[Supplied records]

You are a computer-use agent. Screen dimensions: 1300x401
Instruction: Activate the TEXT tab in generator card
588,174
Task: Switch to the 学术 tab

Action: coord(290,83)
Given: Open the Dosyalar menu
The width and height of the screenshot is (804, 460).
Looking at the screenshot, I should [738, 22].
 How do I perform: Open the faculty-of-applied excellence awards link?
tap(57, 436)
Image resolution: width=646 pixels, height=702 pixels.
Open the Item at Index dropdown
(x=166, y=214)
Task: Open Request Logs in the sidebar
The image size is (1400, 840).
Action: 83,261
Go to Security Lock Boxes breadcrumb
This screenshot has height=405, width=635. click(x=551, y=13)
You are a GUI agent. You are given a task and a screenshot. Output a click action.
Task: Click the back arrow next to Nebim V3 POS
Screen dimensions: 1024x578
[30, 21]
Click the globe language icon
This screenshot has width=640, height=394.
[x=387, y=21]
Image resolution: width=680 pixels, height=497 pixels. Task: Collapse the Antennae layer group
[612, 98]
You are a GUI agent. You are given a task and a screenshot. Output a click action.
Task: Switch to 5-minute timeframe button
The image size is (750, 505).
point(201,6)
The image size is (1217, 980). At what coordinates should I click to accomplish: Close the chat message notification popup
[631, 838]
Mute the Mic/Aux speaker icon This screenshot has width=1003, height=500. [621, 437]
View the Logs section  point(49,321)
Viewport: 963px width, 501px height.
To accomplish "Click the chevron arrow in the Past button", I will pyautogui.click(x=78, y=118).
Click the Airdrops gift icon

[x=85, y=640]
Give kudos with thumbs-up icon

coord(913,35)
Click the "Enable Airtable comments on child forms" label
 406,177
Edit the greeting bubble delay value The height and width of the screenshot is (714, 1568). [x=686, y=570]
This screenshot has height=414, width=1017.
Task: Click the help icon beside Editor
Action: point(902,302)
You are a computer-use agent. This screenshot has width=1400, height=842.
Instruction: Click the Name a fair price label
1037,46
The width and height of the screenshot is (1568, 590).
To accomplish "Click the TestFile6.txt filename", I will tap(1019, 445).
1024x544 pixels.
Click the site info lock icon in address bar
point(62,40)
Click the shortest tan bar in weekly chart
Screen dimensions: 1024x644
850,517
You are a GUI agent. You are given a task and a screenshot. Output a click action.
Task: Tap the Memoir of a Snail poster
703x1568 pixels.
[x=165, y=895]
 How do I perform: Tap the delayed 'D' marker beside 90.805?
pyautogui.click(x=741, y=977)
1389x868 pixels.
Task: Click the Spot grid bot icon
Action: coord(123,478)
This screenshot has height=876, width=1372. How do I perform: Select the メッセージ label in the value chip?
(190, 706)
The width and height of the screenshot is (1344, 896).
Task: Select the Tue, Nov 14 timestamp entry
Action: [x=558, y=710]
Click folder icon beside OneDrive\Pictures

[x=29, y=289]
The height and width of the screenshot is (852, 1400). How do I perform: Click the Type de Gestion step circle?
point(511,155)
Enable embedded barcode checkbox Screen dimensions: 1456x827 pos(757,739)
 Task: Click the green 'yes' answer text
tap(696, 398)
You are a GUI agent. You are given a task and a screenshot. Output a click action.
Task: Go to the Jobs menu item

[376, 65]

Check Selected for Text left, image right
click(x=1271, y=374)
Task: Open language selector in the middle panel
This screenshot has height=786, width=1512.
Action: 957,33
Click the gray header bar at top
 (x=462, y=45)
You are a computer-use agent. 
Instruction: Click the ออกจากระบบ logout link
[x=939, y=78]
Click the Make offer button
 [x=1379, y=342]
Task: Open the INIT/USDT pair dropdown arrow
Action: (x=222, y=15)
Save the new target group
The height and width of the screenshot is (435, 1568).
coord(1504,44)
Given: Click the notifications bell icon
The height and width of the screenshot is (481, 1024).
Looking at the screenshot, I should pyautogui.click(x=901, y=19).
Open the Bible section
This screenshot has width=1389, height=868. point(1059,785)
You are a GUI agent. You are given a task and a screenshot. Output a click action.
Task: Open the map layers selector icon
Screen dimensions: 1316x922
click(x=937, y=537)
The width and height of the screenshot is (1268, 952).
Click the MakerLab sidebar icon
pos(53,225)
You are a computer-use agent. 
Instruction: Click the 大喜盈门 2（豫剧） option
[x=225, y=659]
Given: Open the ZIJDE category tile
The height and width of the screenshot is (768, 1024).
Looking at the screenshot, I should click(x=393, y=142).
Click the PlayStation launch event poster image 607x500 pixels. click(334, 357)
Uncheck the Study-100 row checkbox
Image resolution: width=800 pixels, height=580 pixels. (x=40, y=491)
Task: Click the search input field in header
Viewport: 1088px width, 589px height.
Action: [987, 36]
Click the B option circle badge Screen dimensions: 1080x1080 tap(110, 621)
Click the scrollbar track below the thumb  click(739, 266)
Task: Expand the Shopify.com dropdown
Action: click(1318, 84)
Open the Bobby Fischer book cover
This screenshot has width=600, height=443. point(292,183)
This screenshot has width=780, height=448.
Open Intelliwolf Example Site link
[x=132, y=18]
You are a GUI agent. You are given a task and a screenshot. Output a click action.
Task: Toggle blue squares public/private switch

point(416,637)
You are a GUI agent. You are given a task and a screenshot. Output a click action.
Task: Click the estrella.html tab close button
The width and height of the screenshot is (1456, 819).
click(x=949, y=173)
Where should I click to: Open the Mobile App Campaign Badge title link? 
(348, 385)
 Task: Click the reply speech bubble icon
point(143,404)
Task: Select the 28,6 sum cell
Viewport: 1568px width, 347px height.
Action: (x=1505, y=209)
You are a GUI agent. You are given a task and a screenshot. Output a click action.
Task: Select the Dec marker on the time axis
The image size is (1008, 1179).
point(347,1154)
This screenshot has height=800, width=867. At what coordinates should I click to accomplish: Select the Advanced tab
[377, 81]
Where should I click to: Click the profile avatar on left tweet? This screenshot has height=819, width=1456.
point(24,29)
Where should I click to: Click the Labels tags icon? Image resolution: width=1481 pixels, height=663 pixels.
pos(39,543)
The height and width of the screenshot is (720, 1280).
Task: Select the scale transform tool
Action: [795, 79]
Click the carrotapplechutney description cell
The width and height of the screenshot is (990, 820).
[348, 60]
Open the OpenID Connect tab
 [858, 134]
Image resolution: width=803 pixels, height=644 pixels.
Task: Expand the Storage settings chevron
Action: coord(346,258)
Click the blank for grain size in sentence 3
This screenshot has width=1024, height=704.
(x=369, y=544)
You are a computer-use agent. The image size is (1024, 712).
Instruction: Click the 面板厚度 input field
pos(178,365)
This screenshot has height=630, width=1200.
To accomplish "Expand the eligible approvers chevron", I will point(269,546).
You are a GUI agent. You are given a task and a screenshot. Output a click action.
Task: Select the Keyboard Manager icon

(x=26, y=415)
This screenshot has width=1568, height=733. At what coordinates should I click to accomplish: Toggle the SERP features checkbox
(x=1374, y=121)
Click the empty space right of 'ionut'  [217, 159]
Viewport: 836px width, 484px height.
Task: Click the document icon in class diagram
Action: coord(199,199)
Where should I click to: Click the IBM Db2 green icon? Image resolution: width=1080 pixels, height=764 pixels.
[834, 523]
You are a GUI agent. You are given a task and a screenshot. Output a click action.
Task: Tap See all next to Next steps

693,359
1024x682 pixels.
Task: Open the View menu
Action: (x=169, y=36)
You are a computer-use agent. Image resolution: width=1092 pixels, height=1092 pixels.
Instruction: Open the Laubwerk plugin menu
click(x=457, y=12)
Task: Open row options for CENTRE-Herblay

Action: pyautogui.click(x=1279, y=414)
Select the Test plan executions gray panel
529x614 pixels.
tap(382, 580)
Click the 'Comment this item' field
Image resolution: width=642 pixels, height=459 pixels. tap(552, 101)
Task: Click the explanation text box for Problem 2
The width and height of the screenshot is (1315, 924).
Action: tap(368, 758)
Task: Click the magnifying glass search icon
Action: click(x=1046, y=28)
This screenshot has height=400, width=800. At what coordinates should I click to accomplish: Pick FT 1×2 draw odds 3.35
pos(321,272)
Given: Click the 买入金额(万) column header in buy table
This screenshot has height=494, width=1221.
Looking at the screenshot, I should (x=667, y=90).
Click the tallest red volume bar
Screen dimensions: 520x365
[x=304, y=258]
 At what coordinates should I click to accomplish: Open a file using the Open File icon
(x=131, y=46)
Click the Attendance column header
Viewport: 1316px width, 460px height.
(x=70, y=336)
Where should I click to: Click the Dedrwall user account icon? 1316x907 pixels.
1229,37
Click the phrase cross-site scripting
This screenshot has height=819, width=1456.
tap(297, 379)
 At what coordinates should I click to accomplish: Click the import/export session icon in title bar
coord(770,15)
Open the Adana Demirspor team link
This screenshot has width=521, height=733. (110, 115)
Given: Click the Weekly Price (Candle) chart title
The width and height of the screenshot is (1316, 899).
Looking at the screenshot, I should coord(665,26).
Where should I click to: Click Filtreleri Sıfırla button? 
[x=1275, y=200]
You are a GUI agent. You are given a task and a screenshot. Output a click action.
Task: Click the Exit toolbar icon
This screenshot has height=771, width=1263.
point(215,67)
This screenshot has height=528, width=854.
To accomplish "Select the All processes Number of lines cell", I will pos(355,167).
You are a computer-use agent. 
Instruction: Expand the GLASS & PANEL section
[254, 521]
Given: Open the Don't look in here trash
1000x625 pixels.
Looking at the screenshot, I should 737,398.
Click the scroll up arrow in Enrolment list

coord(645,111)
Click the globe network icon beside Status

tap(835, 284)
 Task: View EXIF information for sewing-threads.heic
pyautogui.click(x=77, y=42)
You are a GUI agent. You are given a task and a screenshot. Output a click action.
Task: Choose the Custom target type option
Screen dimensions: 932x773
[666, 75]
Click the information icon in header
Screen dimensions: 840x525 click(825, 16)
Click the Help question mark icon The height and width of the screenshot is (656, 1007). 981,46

[/Supplied records]

What the exercise asks:
In which lines of the material above does the string "will" occur? Copy them all.

Exercise result:
To accomplish "Click the chevron arrow in the Past button", I will pyautogui.click(x=78, y=118).
To accomplish "Click the TestFile6.txt filename", I will tap(1019, 445).
To accomplish "Expand the eligible approvers chevron", I will point(269,546).
To accomplish "Select the All processes Number of lines cell", I will pos(355,167).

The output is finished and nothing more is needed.